View of an outdoor exhibition where artworks are displayed on various levels of stepped seating and a crowd of people stand around and view the art.
“Readymade,” a pop-up exhibition



Ninety-nine students of Modern & Contemporary Art Practices (Art 179E HM, Spring 2019) make a temporary display of their readymades in the courtyard.
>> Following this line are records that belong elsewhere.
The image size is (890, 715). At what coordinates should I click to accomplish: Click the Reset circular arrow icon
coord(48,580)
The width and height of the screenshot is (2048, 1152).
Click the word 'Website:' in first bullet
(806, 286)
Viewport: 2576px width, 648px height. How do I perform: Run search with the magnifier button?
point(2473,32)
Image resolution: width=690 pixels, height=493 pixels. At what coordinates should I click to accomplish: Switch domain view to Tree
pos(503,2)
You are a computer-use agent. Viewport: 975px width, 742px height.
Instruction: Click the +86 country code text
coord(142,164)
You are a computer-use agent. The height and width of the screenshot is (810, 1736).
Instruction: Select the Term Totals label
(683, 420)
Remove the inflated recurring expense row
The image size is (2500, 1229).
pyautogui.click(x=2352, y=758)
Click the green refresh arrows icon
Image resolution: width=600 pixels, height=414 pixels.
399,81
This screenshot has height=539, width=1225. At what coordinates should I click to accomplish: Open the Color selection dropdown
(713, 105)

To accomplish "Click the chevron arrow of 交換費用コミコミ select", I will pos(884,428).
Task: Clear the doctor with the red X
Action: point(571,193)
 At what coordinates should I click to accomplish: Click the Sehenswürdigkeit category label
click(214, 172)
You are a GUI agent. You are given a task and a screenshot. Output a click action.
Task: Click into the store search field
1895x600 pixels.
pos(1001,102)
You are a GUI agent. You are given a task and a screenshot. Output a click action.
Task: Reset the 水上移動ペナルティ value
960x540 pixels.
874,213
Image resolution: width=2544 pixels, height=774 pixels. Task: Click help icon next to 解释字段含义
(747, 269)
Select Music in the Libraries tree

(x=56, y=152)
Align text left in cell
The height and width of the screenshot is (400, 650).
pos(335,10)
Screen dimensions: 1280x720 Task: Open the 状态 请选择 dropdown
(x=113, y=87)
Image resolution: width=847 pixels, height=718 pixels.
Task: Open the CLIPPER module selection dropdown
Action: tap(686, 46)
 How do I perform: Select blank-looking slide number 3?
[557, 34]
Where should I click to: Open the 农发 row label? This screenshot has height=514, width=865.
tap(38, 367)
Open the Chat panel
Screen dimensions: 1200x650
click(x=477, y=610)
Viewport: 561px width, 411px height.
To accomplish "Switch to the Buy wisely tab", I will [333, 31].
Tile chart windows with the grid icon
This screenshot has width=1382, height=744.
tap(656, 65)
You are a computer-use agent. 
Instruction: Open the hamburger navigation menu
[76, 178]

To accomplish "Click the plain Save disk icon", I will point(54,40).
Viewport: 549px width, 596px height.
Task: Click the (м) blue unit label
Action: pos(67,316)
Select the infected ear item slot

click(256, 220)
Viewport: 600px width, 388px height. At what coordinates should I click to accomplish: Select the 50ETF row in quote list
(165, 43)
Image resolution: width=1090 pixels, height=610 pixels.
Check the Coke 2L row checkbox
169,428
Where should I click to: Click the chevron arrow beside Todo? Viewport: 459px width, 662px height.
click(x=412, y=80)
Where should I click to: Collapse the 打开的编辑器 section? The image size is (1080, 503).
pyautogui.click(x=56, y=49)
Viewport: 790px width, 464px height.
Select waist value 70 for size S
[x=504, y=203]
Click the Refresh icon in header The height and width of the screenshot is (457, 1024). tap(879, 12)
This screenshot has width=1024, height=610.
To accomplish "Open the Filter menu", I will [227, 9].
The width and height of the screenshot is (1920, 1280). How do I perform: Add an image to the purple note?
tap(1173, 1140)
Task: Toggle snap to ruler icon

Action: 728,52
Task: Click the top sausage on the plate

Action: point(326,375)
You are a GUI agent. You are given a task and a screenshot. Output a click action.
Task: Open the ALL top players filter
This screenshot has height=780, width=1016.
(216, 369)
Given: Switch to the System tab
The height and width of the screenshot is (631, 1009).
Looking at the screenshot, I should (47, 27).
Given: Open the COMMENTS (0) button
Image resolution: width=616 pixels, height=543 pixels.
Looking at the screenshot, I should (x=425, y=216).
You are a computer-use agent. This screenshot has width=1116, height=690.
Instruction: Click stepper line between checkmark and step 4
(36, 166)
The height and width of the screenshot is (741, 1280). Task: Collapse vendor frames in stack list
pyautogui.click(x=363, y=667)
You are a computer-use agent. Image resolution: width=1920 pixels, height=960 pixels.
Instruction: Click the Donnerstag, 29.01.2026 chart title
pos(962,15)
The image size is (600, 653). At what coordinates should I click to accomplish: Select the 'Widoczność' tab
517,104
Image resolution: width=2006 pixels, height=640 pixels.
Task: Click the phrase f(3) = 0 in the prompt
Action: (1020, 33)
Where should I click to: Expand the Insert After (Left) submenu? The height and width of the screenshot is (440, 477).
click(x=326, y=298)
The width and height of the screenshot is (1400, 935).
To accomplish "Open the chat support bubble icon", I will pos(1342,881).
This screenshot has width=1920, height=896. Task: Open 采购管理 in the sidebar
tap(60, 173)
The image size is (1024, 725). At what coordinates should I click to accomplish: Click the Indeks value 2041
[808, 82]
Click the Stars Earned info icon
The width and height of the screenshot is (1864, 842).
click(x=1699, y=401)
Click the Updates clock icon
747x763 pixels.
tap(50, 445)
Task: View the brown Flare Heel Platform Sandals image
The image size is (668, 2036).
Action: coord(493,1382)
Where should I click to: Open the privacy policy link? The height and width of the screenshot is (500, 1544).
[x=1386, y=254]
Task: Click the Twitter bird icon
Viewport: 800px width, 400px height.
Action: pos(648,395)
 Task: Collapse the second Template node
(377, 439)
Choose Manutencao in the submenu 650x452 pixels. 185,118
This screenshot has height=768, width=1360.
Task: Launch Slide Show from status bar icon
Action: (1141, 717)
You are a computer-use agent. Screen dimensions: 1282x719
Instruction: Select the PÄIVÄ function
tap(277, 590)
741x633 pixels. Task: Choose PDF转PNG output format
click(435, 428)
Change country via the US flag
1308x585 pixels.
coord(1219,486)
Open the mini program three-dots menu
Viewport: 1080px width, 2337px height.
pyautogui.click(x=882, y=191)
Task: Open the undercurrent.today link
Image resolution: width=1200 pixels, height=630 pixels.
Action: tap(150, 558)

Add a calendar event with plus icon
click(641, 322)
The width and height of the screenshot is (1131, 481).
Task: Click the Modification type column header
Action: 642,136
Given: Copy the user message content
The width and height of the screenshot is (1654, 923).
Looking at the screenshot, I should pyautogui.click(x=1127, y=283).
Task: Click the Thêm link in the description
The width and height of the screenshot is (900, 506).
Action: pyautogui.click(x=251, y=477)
By the end of the nineteenth century the term ‘ready-made’ was being used to describe objects that were manufactured as opposed to being handmade. Marcel Duchamp used this term to describe his process of selecting things as art “based on a reaction of visual indifference, with at the same time a total absence of good or bad taste.”1  Thought of as originating with Pablo Picasso’s use of things like newspapers and matchboxes in his collages, the technique is common in 20th and 21st Century art.  Integral to it is the idea of the found object. A found object is a natural or man-made object, or fragment of an object, that is found (or sometimes bought) by an artist and kept because of some intrinsic interest the artist sees in it.2 Artists use found objects on their own or they combine them into assemblages or assisted readymades.

Modern & Contemporary Art Practices is taught by Professor Ken Fandell.